# Steel entry door nightmare-DENTS



## PJPellet (Nov 17, 2011)

Hi,
  Today I bought a beautiful steel entry door.  When I was carrying it to the house it accidentally dropped and fell face down in the crushed stone driveway.  Now I have about a 4 inch by 6 inch dimpled area courtesy of the stones and my stupidity.  The dimples are not very deep but are noticeable, especially to my wife.  I've read about Bondo to fix something like a dent in a steel door but these dimples are so shallow it seems like there would be something quicker and easier....I hope.  Please help me figure out how to fix the new door, I plan on painting it after the repair.  I wanted to cry when it happened.  I drove 40 miles home with the door hanging out the back of my vehicle with me hanging on to the top part of the door.  I got it all the way home for this to happen.  Thank You.


----------



## snowleopard (Nov 17, 2011)

Leaving the advice to wise minds, but just wanted to extend my sympathy.  Ouch!  You might call the manufacturer and see if they have any ideas.


----------



## Frozen Canuck (Nov 17, 2011)

Bondo is the ticket for this fix.
Sand down to bare metal first.
Mix according to instructions, apply bondo, work into place as it sets, smooth as best as possible leaving it slightly high (proud) if anything.
File & sand as req'd to give a "as good as new" surface.
Prime area with an oil based primer that is intended for use on metal.
Paint as you please once primer is cured.
This process will be much easier if you remove the door from the jamb & set it on a pair of sawhorses to work on.
Don't be intimidated by body filler, many if not all commercial, industrial jobs will consume 15-20 pounds of bondo to repair metal doors prior to turning over the keys.
Bet you look closer at those metal doors next time!
Hope this helps.


----------



## Dune (Nov 17, 2011)

That's about the size of it.
Bondo is the easier way to fix it.


----------



## jebatty (Nov 17, 2011)

Any fix will last until something else bumps into the door, or someone gives it a kick. "New" is just an invitation to "used," and keep in mind all the people who find charm in old and used things.

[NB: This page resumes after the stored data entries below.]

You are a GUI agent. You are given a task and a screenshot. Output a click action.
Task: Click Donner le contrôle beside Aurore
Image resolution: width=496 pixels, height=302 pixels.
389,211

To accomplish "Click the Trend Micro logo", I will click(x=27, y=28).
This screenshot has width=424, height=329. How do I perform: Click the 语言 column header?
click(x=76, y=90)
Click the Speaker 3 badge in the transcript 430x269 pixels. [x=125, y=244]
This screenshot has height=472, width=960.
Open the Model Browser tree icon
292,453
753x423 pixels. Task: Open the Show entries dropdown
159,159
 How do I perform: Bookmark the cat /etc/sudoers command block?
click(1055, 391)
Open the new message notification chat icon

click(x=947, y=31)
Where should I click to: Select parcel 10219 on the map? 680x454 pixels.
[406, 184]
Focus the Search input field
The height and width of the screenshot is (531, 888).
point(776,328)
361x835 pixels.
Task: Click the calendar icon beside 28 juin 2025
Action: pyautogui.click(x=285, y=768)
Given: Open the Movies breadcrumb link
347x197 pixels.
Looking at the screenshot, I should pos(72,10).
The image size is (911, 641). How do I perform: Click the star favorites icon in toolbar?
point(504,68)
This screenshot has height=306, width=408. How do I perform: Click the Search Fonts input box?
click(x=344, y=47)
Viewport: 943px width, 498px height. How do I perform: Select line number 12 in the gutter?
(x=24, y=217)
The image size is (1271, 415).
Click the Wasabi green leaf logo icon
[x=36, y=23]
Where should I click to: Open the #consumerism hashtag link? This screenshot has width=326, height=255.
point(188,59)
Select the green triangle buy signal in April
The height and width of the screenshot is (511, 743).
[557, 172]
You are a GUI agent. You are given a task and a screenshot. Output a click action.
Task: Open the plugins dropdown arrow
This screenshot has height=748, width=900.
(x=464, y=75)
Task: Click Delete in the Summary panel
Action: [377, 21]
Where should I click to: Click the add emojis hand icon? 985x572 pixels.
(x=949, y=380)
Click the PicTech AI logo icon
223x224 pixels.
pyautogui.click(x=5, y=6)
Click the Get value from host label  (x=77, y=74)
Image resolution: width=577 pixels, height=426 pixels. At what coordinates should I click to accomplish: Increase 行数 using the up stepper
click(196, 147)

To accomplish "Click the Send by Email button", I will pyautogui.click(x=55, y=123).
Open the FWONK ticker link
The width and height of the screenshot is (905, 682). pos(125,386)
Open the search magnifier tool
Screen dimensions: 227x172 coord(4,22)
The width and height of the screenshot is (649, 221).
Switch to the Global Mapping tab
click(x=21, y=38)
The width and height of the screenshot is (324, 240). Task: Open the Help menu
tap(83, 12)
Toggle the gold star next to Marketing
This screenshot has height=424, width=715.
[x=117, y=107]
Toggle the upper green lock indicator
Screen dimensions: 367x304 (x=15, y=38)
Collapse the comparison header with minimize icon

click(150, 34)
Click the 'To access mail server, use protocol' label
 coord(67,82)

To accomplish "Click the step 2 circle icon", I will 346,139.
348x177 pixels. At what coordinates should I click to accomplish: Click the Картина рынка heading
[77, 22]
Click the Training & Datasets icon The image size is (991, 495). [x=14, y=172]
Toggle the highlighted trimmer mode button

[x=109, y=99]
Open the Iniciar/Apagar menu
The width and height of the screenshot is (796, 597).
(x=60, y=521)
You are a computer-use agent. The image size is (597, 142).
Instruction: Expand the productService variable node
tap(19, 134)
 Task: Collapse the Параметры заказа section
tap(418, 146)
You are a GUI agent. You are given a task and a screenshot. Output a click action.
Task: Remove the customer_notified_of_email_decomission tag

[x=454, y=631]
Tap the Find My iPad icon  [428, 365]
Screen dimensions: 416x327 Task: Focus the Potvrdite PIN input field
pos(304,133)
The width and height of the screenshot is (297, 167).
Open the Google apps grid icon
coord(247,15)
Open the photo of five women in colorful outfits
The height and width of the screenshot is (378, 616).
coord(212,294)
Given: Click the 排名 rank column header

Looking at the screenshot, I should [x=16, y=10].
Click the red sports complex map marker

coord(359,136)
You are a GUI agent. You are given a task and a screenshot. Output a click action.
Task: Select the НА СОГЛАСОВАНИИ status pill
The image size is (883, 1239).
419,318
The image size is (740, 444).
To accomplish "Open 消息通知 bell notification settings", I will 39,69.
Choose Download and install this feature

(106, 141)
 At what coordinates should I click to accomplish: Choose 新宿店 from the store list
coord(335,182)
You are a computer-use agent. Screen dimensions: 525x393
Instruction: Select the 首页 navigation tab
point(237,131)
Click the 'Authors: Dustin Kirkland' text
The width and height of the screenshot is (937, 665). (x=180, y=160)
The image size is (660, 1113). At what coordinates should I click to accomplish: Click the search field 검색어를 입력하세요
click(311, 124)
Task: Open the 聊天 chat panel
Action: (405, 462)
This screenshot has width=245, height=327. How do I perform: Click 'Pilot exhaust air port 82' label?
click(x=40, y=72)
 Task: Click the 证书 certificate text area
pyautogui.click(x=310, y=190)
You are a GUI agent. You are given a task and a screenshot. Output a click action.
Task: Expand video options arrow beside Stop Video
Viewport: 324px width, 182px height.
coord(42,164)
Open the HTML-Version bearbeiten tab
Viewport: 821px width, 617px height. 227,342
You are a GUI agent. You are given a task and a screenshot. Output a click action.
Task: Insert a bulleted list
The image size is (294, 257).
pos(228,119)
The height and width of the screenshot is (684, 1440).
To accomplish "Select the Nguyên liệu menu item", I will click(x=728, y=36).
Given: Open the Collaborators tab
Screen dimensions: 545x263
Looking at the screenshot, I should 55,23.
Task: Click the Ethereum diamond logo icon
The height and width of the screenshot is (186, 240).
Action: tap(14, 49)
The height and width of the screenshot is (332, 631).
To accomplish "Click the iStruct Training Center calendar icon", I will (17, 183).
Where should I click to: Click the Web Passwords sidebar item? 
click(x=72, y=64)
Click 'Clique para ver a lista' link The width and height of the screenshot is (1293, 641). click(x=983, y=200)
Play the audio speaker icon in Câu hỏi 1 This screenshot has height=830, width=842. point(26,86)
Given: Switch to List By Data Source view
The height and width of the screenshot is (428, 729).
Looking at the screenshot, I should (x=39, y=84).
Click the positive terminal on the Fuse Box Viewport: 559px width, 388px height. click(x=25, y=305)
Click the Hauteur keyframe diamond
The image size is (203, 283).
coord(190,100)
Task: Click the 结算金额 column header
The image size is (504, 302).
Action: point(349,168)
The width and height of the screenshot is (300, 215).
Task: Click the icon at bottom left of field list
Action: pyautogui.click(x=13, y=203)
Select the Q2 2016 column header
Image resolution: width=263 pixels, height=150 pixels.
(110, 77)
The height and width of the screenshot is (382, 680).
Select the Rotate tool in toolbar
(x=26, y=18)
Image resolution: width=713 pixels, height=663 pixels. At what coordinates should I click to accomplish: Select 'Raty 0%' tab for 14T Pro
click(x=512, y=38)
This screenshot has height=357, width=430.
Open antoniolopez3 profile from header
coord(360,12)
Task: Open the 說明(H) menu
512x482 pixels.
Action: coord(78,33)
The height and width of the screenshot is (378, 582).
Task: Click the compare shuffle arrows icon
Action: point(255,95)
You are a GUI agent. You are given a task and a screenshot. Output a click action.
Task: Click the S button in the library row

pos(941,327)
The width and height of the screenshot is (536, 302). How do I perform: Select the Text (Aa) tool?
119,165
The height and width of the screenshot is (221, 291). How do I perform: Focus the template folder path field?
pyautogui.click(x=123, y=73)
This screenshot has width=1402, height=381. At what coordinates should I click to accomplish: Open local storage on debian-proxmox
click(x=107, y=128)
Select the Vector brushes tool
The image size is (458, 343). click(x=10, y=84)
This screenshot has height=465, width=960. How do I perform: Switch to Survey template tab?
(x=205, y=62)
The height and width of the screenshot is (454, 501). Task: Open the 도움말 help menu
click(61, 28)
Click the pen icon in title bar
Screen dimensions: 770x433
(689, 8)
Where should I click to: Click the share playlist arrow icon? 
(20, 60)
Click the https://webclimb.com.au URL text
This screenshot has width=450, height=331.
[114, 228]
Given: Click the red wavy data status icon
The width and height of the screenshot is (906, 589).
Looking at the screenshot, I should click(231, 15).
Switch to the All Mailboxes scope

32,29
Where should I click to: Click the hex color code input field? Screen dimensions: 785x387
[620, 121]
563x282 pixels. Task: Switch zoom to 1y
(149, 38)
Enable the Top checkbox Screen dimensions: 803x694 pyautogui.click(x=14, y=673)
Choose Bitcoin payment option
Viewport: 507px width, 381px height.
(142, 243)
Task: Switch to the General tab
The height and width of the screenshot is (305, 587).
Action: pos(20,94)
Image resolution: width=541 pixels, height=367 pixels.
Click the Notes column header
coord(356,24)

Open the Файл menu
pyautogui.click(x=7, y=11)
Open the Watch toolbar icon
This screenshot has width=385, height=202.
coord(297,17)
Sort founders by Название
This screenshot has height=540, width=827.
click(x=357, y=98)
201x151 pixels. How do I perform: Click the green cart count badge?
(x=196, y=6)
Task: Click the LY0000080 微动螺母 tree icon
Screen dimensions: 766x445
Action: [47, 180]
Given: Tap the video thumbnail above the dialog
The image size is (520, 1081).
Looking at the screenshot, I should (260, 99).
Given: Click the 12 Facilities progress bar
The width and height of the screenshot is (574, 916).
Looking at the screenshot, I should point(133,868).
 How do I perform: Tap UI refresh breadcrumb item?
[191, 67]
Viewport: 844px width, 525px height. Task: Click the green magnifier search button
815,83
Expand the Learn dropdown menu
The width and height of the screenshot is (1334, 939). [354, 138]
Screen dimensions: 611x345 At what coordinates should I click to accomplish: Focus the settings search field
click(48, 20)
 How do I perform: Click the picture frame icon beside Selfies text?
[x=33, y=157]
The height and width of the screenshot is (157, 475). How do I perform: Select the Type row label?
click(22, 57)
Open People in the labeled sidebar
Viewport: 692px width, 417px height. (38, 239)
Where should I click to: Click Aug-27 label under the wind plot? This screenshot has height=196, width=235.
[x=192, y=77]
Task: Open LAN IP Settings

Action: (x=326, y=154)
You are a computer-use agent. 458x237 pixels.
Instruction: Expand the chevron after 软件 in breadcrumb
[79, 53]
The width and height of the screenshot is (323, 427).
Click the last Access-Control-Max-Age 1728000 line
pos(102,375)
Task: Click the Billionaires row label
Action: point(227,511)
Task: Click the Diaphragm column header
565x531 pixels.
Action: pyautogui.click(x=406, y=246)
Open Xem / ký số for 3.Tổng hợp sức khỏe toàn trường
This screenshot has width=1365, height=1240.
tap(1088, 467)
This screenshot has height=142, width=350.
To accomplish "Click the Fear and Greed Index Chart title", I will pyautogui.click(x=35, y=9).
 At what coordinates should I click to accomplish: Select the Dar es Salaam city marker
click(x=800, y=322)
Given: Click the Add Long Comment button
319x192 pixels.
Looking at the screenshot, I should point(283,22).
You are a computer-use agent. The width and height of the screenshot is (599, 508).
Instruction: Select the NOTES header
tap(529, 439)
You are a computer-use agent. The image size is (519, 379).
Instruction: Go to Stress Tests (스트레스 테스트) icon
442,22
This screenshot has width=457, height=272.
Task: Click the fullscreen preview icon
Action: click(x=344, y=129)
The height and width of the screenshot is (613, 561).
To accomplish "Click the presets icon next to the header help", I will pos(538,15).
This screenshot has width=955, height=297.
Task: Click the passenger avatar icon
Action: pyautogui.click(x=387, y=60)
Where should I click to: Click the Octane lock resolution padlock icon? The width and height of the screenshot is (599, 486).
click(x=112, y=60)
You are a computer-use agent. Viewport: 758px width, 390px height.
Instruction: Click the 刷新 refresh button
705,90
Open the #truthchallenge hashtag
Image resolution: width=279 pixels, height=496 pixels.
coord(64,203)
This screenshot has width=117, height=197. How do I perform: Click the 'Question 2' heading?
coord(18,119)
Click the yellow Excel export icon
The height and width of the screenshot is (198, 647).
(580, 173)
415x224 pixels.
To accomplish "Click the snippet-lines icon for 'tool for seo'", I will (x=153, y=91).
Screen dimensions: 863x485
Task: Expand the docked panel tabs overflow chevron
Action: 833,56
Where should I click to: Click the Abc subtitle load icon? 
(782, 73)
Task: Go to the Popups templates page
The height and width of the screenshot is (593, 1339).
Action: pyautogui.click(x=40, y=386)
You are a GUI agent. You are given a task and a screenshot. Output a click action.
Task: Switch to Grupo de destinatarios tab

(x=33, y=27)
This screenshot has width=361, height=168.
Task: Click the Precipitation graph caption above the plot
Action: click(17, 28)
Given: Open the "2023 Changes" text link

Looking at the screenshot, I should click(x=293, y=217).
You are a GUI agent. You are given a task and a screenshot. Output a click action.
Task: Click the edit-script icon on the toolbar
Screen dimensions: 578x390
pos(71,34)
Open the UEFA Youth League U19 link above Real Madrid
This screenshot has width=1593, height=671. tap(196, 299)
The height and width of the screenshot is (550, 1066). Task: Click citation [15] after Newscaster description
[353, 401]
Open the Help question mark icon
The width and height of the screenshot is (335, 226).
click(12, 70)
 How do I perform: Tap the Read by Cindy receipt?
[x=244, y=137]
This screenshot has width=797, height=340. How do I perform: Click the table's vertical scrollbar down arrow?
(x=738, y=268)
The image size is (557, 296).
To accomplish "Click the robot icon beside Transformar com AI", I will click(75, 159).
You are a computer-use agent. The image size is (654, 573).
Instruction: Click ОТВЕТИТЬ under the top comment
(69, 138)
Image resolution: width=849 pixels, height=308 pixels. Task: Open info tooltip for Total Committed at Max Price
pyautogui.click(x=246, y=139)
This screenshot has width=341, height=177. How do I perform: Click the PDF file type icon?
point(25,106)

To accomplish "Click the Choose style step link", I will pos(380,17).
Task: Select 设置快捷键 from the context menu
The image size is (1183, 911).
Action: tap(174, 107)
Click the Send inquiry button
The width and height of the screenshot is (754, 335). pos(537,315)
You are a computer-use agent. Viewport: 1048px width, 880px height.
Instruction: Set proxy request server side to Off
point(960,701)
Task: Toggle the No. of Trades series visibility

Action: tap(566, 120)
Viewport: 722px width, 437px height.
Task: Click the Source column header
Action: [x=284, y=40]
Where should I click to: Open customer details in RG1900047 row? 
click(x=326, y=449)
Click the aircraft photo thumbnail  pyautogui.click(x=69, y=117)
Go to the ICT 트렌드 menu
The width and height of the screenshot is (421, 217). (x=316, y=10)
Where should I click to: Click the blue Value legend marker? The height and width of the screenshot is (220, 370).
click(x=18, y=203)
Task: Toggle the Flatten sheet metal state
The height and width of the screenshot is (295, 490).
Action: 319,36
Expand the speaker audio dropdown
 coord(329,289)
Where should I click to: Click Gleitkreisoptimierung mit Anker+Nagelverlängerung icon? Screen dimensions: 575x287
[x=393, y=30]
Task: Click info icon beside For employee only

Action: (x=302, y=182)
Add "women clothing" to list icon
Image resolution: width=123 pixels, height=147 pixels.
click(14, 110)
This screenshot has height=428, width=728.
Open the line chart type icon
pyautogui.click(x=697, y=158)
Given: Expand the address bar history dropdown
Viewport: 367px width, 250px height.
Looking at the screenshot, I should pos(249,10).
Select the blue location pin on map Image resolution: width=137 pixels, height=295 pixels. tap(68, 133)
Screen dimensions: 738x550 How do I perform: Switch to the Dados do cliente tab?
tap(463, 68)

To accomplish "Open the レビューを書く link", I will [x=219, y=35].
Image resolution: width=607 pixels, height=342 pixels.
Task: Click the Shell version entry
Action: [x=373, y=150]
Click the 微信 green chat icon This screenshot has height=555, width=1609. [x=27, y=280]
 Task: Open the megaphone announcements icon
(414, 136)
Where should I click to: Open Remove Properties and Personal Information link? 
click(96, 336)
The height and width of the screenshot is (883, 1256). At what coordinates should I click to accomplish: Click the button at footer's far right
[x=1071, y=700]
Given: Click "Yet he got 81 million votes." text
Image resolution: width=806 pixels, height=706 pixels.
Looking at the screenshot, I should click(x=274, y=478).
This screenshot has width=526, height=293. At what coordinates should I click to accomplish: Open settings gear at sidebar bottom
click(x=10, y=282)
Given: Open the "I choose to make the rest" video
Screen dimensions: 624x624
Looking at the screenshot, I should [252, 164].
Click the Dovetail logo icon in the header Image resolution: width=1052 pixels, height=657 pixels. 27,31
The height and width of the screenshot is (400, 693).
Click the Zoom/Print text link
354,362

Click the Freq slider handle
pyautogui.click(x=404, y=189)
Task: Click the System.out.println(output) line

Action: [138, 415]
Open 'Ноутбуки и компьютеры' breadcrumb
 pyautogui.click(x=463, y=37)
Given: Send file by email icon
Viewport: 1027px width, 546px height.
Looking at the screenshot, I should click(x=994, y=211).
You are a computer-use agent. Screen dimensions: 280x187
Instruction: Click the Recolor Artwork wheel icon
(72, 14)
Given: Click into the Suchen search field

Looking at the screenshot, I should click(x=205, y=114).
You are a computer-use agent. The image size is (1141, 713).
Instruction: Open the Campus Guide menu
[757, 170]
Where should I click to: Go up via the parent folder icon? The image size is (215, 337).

Laugh away the dents and join the real world. Sorry about the fall and dents, I actually think I know how you and your wife feel.


----------



## Dune (Nov 17, 2011)

"Bondo" has an undeservedly poor reputation.
The main reason for failure is application over an inproperly prepared surface, specificaly an unsealed hole, wherein failure occurs from the inside out.
Applied over new clean steel in thin layers (1/8") then properly painted it should easily last the lifespan of the door.
An aside; steel doors are sold in primer and must be painted or the lispespan is shortened.


----------



## shmodaddy (Nov 17, 2011)

Wow talk about dejavu!!  I did almost the same thing and took it to a body shop.  They fixed my dent and painted the door for $150.  Can't tell I dented it.  And the paint doesn't have any brush strokes or roller dimples. Luckily I didn't break the glass I did get a steal on the door as a close out.  200 for a 36 " with a full decorated glass so another 150 didn't hurt so bad.


----------



## Prosecond (Nov 17, 2011)

I have rental property and have this all the time.  I have had good luck using wall joint compound on small dents.


----------



## JustWood (Nov 17, 2011)

Decorative kick plate or something similar to cover it may be cheaper.


----------



## ironpony (Nov 17, 2011)

also if the are shallow 
red lead is used for filling the scratches bubbles in bondo
after sanding before priming
this might be all you need


----------



## PJPellet (Nov 17, 2011)

Awesome, you guys are great.  Thanks for all of the great advice and information.  I appreciate your time.


----------



## PJPellet (Nov 17, 2011)

I am planning on doing the Bondo thing probably in the Spring when the weather warms up.  Although the dents are very shallow so ironpony may be on to something.  I'll post back when I get the door back in shape, thanks again.


----------



## Hogwildz (Nov 19, 2011)

To get a nice smooth/flat even surface when sanding, use a block of wood and wrap the sandpaper around that.


----------



## PJPellet (Nov 24, 2011)

Last weekend the weather warmed up so I tackled the dents.  I have some pictures below of the process.  THANK YOU ALL!  I thought the Bondo thing was going to be difficult.  The whole process was simple and the door looks new again.  I even impressed my wife, and she's tough to impress.  Happy Thanksgiving everyone!


----------



## Hass (Nov 26, 2011)

wow nice job! looks great


----------